La Champions League se atiene bastante a lo propuesto. A partir de octavos de final es sota, caballo y rey en cuanto a aspirantes y países o ligas nacionales. Es botín a repartir entre españoles, ingleses, alemanes y algunas individualidades francesas e italianas, aburridas de imponerse machaconamente en sus torneos nacionales. 

 

Equipos, si no olvidados, arrumbados, como el Hamburgo, el Aston Villa, el Nottingham Forest, el Estrella Roja, el Celtic, el Feyenoord, el Benfica, el Steaua,  guardan en sus vitrinas la adorada orejona.
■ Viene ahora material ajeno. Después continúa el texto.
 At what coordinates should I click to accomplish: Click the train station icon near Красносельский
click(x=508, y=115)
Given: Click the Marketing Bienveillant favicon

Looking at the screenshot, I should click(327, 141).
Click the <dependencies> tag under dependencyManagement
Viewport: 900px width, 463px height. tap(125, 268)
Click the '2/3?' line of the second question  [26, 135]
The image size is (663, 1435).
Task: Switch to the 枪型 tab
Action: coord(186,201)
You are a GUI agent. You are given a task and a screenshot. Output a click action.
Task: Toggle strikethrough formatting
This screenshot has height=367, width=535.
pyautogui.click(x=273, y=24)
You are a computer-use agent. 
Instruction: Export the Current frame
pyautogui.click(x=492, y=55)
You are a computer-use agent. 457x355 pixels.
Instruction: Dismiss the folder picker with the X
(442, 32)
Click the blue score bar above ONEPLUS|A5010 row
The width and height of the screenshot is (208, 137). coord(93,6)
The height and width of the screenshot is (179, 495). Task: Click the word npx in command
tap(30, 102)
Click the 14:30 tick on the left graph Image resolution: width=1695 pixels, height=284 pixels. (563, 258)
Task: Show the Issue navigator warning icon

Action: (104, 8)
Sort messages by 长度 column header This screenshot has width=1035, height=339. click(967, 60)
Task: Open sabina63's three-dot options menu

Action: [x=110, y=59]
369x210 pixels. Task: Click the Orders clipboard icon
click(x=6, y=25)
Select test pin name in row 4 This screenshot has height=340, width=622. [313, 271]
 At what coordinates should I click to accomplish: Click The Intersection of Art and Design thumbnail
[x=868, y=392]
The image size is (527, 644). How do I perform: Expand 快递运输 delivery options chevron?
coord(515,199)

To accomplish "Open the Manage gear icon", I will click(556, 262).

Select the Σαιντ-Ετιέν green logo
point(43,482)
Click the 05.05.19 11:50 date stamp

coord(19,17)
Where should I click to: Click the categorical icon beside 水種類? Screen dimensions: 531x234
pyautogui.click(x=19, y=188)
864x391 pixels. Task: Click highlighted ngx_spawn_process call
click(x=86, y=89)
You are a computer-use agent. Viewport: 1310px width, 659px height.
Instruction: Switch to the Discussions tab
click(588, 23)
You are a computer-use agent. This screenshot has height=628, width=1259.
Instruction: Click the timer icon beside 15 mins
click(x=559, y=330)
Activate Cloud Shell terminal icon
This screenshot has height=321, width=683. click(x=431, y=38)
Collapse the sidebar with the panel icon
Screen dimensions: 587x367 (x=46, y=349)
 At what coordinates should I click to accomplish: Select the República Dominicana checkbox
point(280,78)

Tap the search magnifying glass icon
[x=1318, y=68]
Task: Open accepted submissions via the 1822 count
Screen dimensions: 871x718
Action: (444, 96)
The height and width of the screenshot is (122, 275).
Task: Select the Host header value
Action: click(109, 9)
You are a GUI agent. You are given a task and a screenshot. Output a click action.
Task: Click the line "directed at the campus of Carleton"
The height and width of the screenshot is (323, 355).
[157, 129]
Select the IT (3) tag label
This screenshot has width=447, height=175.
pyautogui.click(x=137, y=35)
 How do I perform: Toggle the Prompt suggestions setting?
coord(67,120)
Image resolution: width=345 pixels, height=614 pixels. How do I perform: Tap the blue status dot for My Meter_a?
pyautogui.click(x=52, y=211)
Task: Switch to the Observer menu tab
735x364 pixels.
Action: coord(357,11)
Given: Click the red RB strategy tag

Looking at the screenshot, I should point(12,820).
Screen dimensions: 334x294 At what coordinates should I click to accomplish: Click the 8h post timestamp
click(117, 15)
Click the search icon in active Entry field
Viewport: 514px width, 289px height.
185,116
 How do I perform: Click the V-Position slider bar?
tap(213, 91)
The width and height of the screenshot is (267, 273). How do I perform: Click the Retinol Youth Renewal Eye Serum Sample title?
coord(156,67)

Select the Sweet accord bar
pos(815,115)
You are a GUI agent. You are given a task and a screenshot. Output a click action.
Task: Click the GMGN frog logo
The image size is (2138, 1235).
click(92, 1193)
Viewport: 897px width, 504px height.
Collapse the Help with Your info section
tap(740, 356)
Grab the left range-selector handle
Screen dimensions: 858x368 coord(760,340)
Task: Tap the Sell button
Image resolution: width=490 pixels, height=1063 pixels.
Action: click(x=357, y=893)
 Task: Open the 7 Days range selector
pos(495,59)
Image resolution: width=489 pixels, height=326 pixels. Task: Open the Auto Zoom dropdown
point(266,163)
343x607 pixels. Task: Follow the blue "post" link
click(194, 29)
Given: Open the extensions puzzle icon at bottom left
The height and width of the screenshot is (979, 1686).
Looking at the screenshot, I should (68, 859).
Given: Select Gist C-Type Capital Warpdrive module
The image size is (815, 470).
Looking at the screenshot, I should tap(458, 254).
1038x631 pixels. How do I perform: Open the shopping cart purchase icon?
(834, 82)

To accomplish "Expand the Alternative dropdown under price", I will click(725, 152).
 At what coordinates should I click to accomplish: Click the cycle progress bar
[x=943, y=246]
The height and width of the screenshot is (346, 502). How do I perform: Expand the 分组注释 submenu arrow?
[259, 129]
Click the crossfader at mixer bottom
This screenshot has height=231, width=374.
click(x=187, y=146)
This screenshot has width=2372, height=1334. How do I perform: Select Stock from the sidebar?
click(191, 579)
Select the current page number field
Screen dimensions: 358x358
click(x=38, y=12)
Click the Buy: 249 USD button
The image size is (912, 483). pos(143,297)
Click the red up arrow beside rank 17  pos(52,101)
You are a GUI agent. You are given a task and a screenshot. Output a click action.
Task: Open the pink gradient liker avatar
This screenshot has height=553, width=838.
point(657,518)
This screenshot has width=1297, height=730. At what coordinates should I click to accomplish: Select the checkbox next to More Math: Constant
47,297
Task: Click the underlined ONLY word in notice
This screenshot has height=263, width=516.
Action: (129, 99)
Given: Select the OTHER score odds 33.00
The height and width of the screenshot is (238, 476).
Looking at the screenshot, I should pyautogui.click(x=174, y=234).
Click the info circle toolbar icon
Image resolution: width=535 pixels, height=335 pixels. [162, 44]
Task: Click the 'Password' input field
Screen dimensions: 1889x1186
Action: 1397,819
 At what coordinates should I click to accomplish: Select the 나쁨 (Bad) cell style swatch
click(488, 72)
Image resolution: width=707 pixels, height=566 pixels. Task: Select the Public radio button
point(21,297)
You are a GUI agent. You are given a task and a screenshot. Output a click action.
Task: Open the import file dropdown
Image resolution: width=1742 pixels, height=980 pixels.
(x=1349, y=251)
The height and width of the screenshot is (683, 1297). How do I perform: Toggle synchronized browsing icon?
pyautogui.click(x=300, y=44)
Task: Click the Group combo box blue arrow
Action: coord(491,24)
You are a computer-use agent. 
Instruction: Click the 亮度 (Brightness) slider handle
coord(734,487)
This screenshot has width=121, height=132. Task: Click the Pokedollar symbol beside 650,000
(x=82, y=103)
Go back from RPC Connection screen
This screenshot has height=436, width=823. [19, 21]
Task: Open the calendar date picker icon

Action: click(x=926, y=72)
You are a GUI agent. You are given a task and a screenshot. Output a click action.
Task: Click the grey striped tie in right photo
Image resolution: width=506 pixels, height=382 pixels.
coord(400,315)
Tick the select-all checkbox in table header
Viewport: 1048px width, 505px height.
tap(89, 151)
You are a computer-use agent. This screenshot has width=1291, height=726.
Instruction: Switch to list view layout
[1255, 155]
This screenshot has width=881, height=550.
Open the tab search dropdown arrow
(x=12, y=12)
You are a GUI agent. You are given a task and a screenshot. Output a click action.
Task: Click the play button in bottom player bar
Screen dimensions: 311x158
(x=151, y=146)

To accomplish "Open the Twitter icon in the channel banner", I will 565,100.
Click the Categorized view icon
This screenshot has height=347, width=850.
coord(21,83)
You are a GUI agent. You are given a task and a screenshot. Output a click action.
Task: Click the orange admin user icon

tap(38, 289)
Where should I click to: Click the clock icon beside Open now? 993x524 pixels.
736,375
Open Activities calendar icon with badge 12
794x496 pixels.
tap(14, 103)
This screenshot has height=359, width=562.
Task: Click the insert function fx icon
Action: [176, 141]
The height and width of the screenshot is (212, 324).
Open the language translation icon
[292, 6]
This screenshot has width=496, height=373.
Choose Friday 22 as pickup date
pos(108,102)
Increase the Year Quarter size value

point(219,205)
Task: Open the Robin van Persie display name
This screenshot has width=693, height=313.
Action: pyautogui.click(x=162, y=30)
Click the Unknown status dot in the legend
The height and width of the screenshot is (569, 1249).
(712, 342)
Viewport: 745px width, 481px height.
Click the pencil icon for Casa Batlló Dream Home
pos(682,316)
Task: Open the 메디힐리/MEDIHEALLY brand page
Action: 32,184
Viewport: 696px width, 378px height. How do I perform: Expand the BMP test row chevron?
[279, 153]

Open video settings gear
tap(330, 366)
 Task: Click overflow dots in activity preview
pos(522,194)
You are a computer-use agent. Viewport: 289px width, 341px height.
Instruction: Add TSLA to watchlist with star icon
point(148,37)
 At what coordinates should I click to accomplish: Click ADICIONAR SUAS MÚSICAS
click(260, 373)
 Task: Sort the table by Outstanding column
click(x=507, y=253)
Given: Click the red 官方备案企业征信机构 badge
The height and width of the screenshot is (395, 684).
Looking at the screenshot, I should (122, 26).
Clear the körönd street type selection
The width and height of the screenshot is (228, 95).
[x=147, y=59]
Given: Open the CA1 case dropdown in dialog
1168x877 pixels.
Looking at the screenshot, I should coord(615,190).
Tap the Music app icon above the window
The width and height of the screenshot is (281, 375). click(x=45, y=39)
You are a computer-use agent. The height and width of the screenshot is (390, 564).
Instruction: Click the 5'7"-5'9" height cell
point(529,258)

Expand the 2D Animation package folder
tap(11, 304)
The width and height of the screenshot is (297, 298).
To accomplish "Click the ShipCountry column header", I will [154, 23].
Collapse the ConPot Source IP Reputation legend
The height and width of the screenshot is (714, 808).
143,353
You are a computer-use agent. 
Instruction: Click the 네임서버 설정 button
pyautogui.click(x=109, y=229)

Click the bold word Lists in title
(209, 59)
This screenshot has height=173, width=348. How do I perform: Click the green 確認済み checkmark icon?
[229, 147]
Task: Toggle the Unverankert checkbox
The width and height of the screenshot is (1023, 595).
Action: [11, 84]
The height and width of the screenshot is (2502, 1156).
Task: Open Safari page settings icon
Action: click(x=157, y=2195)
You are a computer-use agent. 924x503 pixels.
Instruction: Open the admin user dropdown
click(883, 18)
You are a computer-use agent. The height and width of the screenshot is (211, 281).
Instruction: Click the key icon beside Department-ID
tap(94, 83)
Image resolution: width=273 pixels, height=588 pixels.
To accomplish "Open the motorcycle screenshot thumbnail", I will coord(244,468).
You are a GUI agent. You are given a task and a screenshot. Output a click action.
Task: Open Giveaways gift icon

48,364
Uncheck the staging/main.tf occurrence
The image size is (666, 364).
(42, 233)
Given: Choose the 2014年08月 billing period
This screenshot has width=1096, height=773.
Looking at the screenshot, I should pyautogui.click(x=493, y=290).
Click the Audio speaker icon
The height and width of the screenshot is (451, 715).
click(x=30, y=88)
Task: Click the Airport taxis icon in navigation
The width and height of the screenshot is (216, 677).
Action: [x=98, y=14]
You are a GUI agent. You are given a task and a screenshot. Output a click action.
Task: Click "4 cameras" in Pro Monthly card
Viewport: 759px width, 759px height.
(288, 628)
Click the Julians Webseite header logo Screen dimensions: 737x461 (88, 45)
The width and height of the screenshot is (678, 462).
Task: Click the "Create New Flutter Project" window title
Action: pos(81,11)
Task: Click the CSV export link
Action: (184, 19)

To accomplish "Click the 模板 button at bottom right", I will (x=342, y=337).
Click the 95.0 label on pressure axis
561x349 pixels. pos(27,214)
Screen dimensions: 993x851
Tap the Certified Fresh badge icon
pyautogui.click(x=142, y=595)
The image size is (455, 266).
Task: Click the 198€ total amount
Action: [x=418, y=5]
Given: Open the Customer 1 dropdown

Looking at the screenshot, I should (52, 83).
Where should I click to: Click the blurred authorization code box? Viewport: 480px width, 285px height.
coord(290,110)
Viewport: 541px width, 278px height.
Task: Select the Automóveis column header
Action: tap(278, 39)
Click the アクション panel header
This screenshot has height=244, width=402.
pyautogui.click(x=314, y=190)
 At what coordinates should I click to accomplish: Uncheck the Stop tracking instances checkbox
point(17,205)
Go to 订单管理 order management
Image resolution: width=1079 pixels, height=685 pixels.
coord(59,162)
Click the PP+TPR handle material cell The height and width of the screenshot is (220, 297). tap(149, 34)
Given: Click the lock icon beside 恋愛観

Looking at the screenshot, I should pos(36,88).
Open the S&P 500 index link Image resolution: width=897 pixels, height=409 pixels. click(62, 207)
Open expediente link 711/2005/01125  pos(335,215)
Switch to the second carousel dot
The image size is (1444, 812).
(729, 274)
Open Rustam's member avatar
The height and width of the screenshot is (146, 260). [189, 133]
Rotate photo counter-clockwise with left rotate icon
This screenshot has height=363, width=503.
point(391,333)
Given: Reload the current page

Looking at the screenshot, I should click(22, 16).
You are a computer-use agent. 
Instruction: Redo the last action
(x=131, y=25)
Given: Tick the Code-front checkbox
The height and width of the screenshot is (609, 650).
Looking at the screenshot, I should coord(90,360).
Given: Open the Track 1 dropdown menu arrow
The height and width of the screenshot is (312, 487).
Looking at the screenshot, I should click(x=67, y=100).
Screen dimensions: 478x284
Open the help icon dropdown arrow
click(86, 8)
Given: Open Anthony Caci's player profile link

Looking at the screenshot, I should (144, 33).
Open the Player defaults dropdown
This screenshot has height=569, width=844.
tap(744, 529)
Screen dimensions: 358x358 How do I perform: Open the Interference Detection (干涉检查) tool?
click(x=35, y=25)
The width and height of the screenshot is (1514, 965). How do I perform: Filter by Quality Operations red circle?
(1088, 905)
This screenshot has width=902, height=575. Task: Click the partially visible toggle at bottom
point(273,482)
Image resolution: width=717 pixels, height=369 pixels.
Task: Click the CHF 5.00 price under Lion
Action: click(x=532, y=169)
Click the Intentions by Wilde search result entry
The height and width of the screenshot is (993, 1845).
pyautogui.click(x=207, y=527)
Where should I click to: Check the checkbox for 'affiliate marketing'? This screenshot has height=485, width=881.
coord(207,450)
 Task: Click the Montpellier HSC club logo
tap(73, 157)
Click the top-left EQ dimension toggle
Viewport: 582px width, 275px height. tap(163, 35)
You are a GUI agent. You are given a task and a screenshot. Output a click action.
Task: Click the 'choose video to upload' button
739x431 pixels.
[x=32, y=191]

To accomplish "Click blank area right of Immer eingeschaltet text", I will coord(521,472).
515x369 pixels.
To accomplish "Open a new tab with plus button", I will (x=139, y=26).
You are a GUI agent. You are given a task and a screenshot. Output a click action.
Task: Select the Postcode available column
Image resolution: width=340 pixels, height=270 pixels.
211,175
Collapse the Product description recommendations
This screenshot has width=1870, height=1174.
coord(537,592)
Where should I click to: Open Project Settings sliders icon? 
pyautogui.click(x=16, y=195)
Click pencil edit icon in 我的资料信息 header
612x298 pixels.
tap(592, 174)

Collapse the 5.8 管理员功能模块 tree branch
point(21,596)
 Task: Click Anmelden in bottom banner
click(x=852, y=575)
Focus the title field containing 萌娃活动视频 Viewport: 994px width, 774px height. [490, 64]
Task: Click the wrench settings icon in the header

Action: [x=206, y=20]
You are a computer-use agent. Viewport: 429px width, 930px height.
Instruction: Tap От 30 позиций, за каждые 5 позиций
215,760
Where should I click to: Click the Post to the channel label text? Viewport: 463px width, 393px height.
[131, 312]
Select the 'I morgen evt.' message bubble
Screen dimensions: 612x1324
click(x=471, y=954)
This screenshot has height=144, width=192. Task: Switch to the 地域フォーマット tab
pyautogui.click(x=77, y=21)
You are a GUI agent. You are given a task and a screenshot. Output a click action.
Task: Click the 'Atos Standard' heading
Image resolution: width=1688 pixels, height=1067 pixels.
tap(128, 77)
Que el Panathinaikos, el Malmöe, el Borussia Möenchengladbach, el Eintracht Fráncfort, el Saint Etienne, y algún otro que me dejaré en el tintero, alcanzaron la final.  ¿Se puede negar que esta nómina es maravillosa utopía respecto del  modelo de competición propuesto?  Este engendro perpetuará la condición de ciencia exacta de las élites, cuando el auténtico sentimiento deportivo es lo que rompe con lo establecido por una simbiosis equitativa entre los atributos humanos y el peso de la cartera.

  

La superliga es una conjunción distópica de mercaderías sin heroica. Pesa más el dinero que la historia. Lo tangible que lo intangible. Soy de los que creo que cualquiera de los equipos citados arriba tiene más mérito, por ejemplo, que un Manchester City o un París Saint Germain, que nunca han sido campeones europeos. Se ganan el derecho al lugar por la cascada de millones vertida en petrodólares, divisa compradora de silencios y favores siniestros.  

 

La epopeya es grandeza reservada a los pequeños, a los que sacan fuerzas de flaqueza, a los que parten como débiles y triunfan. Son lo que hacen leyendas y mitos. La superliga sería hija única de las cuentas de resultados. Con el solo músculo del dinero podrá ser rentable, pero nunca guardará para sí la grandeza de un desacato a lo establecido por poderes, sin más hazaña, que la musicalidad estridente del tintineo de las monedas.